Operators thrive on informality, which makes it easier for them to rewrite history or feign convenient amnesia as they contradict your version of events and agreements. To protect yourself, you must become a master of formality. You have to adopt the rigorous habit, as soon as possible after every meeting, of drafting a concise e-mail that reviews the course of action that was decided on, the direction that was given to you, the exact parameters of any assignment given to you, and time frames that were agreed to. My memos tended to start off with a statement such as “I have already begun to implement the actions we discussed at today’s meetings, but before my people get too far along, I want to ensure that I haven’t misunderstood anything.” Then I would go on to outline everything as I recalled it, and I would always close with words such as “Please let me know if anything in this e-mail does not reflect what you understood.”

Sometimes, you’ll have to take action before you even leave the meeting. Your boss might give you a new assignment that you realize your team doesn’t have the resources to handle because of earlier projects that already have you at maximum capacity. (If your boss really is an operator, then he or she probably already knows this and is simply seeing what can be gotten away with.) When it happens, you have to speak up, no matter what heat you might get for doing so. Tell your boss that you can probably handle this new assignment, though it could mean rearranging things and finishing some current projects later than planned. Be reassuring — “If we can handle it, consider it done.” Then do the e-mail thing again in a day or so to inform your boss that unless you can agree on a way to restructure existing priorities, the new assignment will have to wait. Again, end with words to the effect of “Please let me know if anything about this is not clear.”

If your boss is an operator, he or she will push back on all this documentation and suggest that all of the follow-up isn’t necessary. That is pretty much confirmation of operator status. Which means, of course, that you should not go along with the suggestion. Your e-mails are an insurance policy, making it much more difficult for an operator to pull you this way and that, according to whim.

Those initial follow-up e-mails aren’t the end of it. As projects move along, you should have your team, on a monthly basis, keep track of the progress of all formally agreed-upon goals assigned them. Six weeks before your annual review (or your probationary period if you’re in a new position), summarize everything carefully. Quantify as much as you can. Demonstrate progress against all your goals, showing how you achieved those that were reached and noting when your performance exceeded the target.
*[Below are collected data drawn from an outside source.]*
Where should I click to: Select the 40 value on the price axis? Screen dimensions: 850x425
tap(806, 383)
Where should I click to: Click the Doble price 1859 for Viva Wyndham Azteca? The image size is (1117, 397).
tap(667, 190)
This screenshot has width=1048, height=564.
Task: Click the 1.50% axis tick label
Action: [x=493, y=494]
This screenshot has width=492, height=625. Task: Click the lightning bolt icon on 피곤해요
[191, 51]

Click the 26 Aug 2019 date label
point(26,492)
Don’t just say that projects were completed on time, for the agreed cost and as specified; provide the evidence. If your team was called on to handle ever more units of work, spell out their increased productivity. If they received kudos from your clients, forward them. (And it’s a good idea to solicit as much praise from your clients as possible.) Then summarize all of this from the shareholder point of view, explaining how your team avoided cost, improved service or increased revenue.

About a month before your review session, send this report to your manager. Explain in a cover note that you thought this outline of the past few months’ progress would be a handy guide during the review process. Of course, the operator manager is going to helpfully suggest that you spend your time on projects other than writing up things that the manager already knows all about. Don’t be dissuaded. Just say that it was no trouble, because all of this material was generated by your direct reports anyway, as a way to allow you to objectively measure their performance; it was no trouble to gather it all together and send along to your own manager.
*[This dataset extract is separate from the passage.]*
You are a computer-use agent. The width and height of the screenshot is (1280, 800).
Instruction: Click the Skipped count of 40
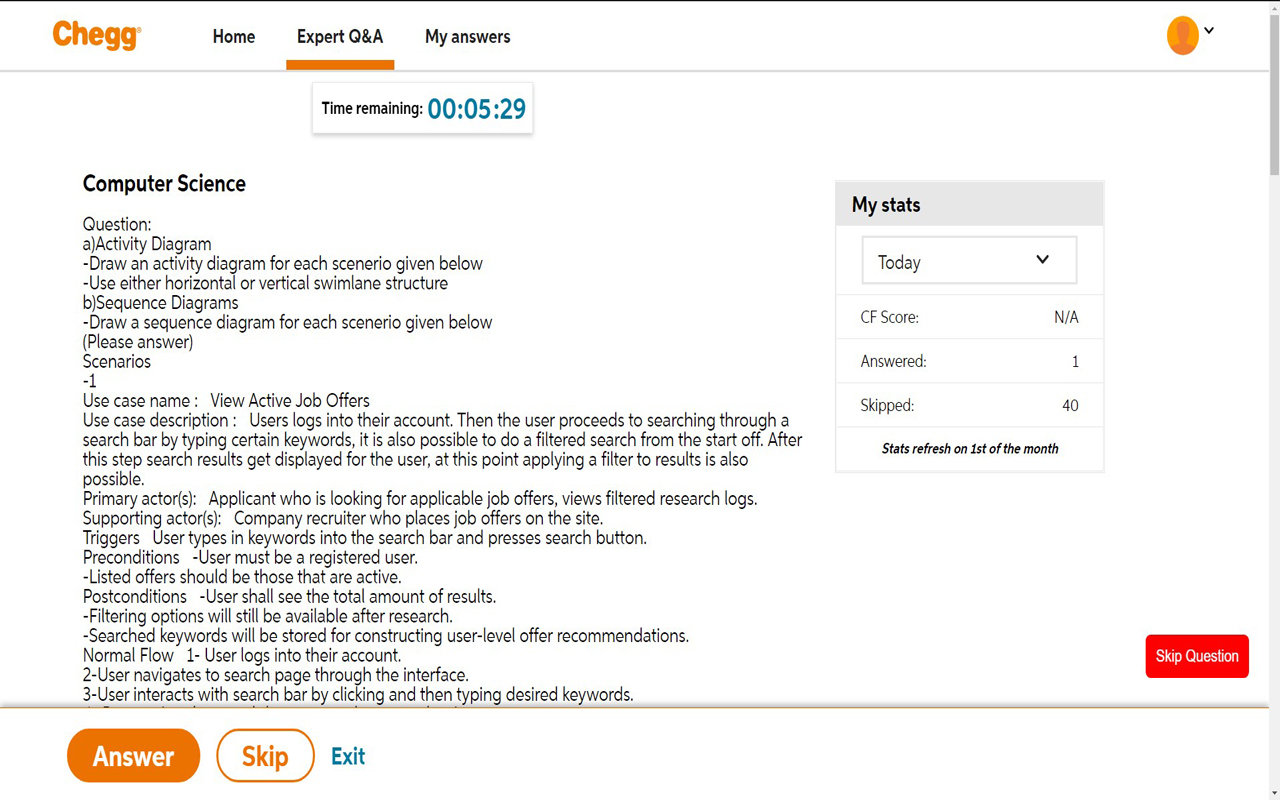pyautogui.click(x=1070, y=405)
Formality is your antidote to operators’ behavior, and dispassionately dealing with every exchange with them will serve you well. Even melodramatic, undisciplined bullies know when the evidence is against them.

Yes, these formalities will take some of your time. You’ll find, though, that this will be a very small price to pay for making obstacles to your team’s achievement simply vanish.

And your team members’ recognition and rewards will be undeniable.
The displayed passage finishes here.